EXERCISE REQUIREMENTS - Copy all lines in the material holding the string "Click".

TASK INPUTS -
◆ ◆ ◆ ◆
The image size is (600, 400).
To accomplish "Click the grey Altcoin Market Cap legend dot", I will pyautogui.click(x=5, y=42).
◆ ◆ ◆ ◆
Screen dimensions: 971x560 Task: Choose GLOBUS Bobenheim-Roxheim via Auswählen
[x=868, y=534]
◆ ◆ ◆ ◆
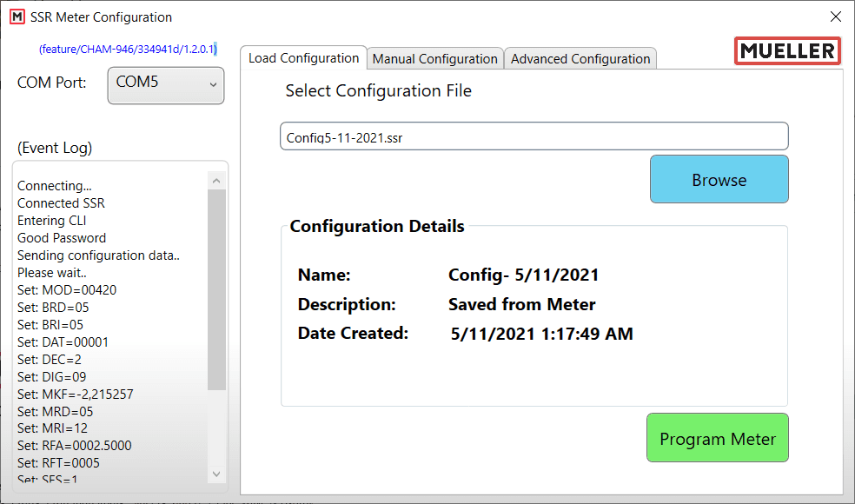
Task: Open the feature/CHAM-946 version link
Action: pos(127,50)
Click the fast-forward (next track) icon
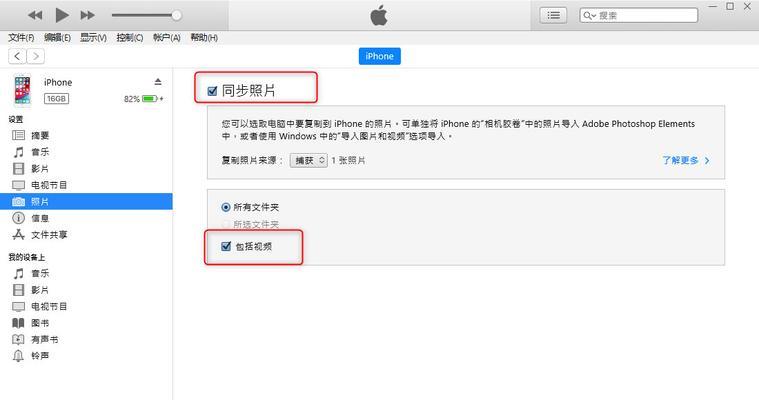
◆ ◆ ◆ ◆
ANSWER SECTION -
To accomplish "Click the grey Altcoin Market Cap legend dot", I will pyautogui.click(x=5, y=42).
Click the fast-forward (next track) icon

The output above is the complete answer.